Başarılı ya da başarısız herkesin 24 saati vardır, farkı yapan bu zamanı nasıl kullandıklarıdır. Başarmak istediği işleri, bir zaman çerçevesine oturtup, yani ‘işleri takvime bağlayıp’ sonra da kendini o programına göre denetleyenler, iyi bir kişisel organizasyon sistemi kurmuştur.
Belli bir amaç ve yön duygusuyla hareket etmeyenler, zamanının değerini de bilemez. Yapılacak işleri olanlar için zaman geçer, bir amacı olmayanlar içinse zaman döner! Sabah olur, öğlen olur, akşam olur, tekrar sabah olur!
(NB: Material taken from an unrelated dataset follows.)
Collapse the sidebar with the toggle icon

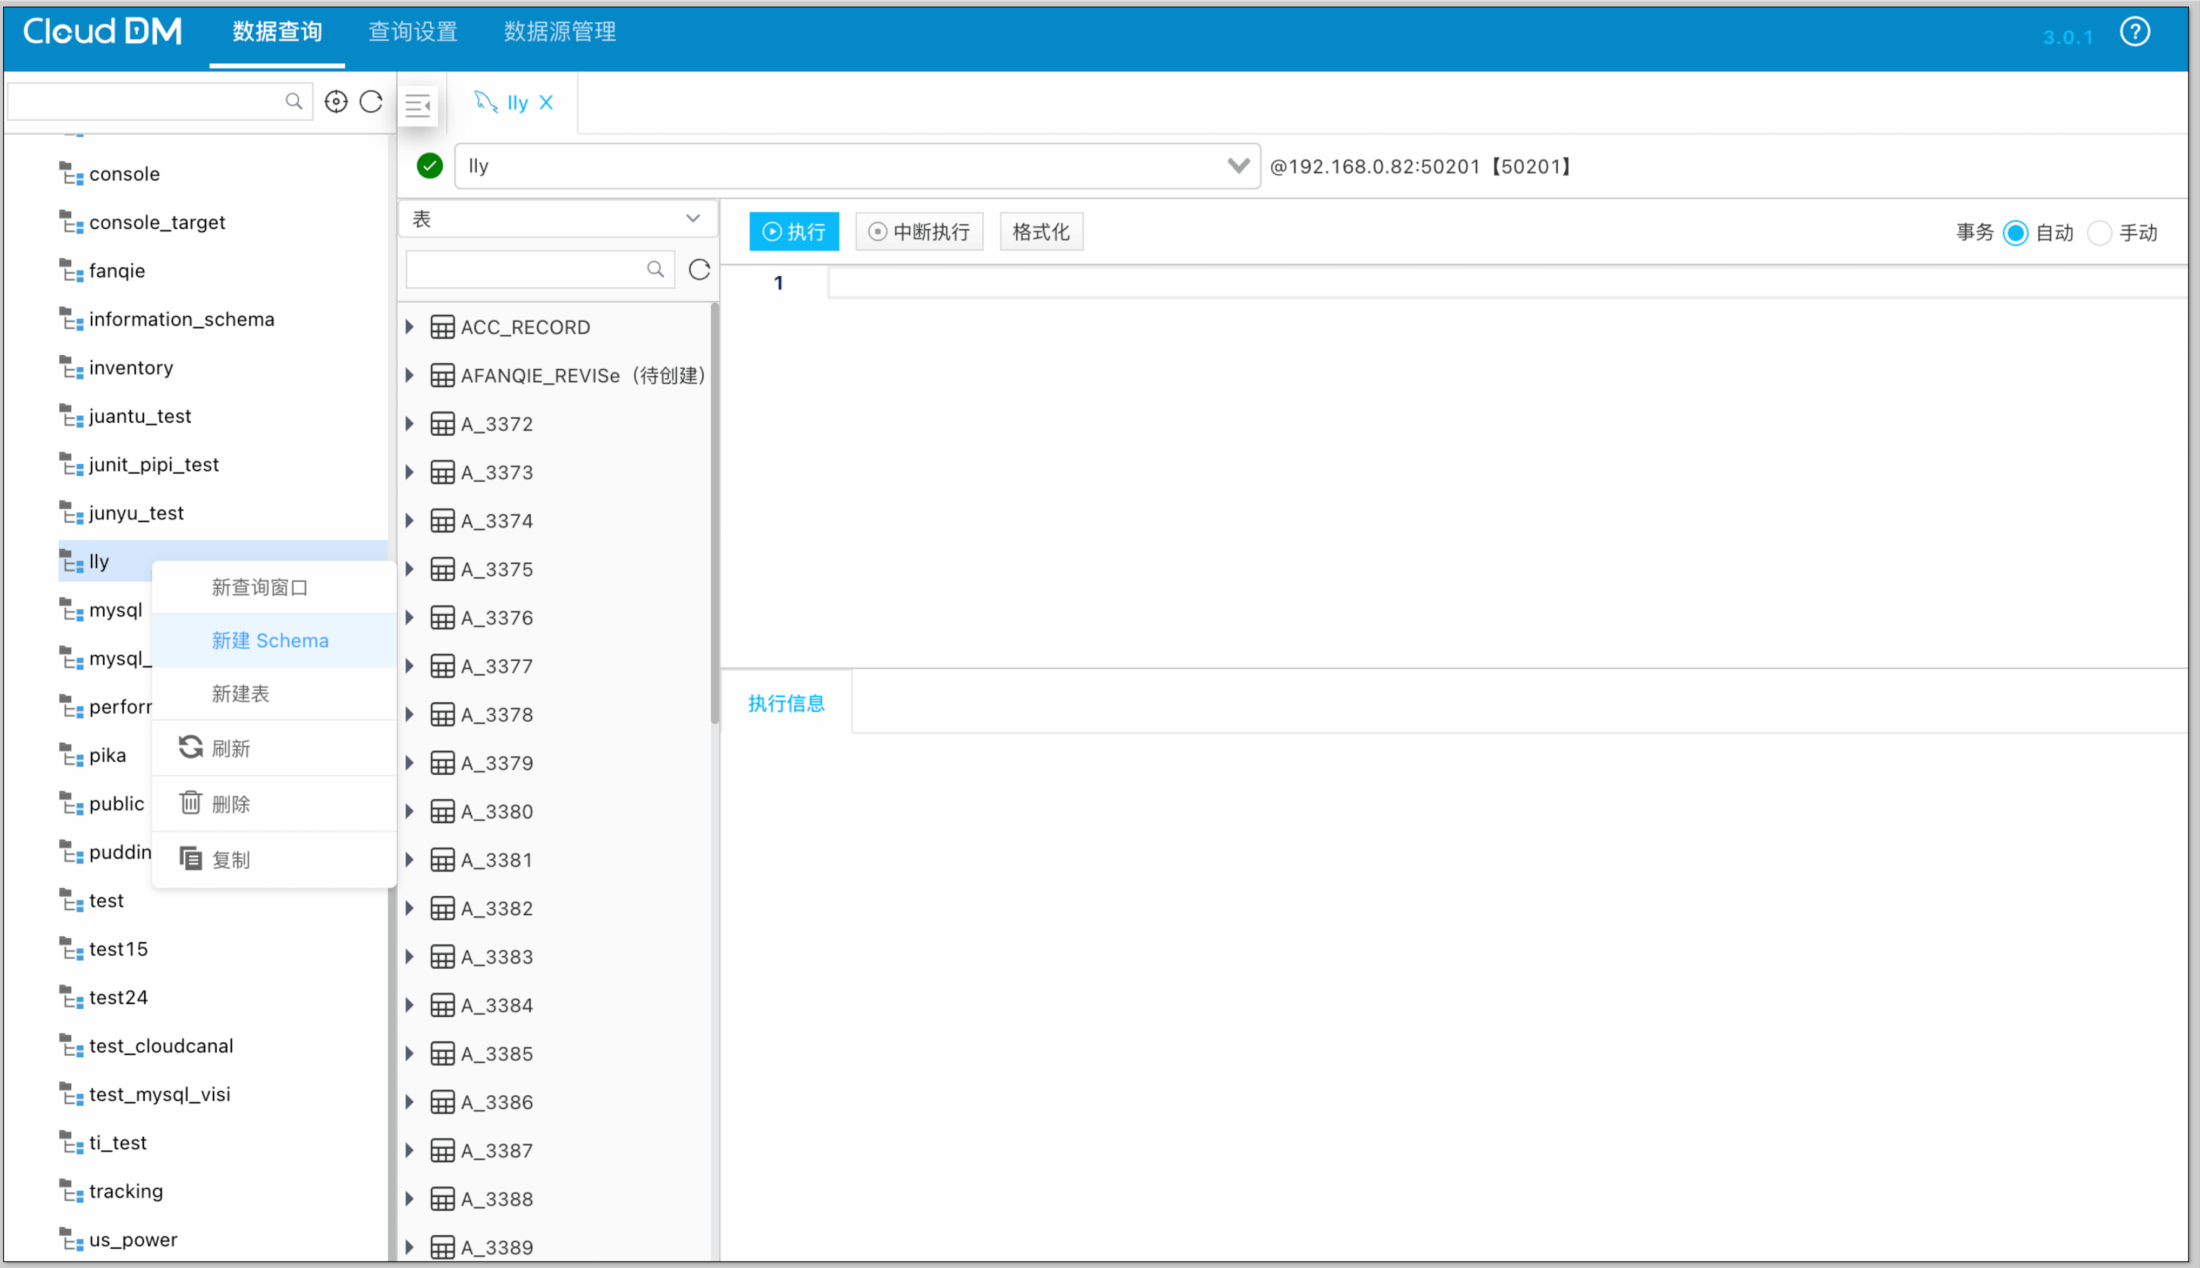(x=418, y=104)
3- Başarıyı dış faktörlere bağlama eğilimi

Bernard Show ünlü esprisinde, “Başarı tamamen şansa bağlıdır, inanmıyorsanız başarısızlara sorun!” der. Başarısızların, hayatlarındaki sonuç-ları kendi karar ve seçimlerine bağlamak yerine, kader, kısmet, şans ve şartlar gibi dışsal faktörlere bağlama eğilimi yüksektir.
Egolarını savunmak ve öz saygılarını korumak için, başarısızlığı “Rüzgar karşıdan esiyordu, hakem karşı tarafı tutuyordu” gibi dış faktörlere bağlarlar. Bu tutumun tehlikesi nedir? İnsanlar başkalarını ve şartları çok fazla suçlarsa, öğrenmeye zaman bulamaz.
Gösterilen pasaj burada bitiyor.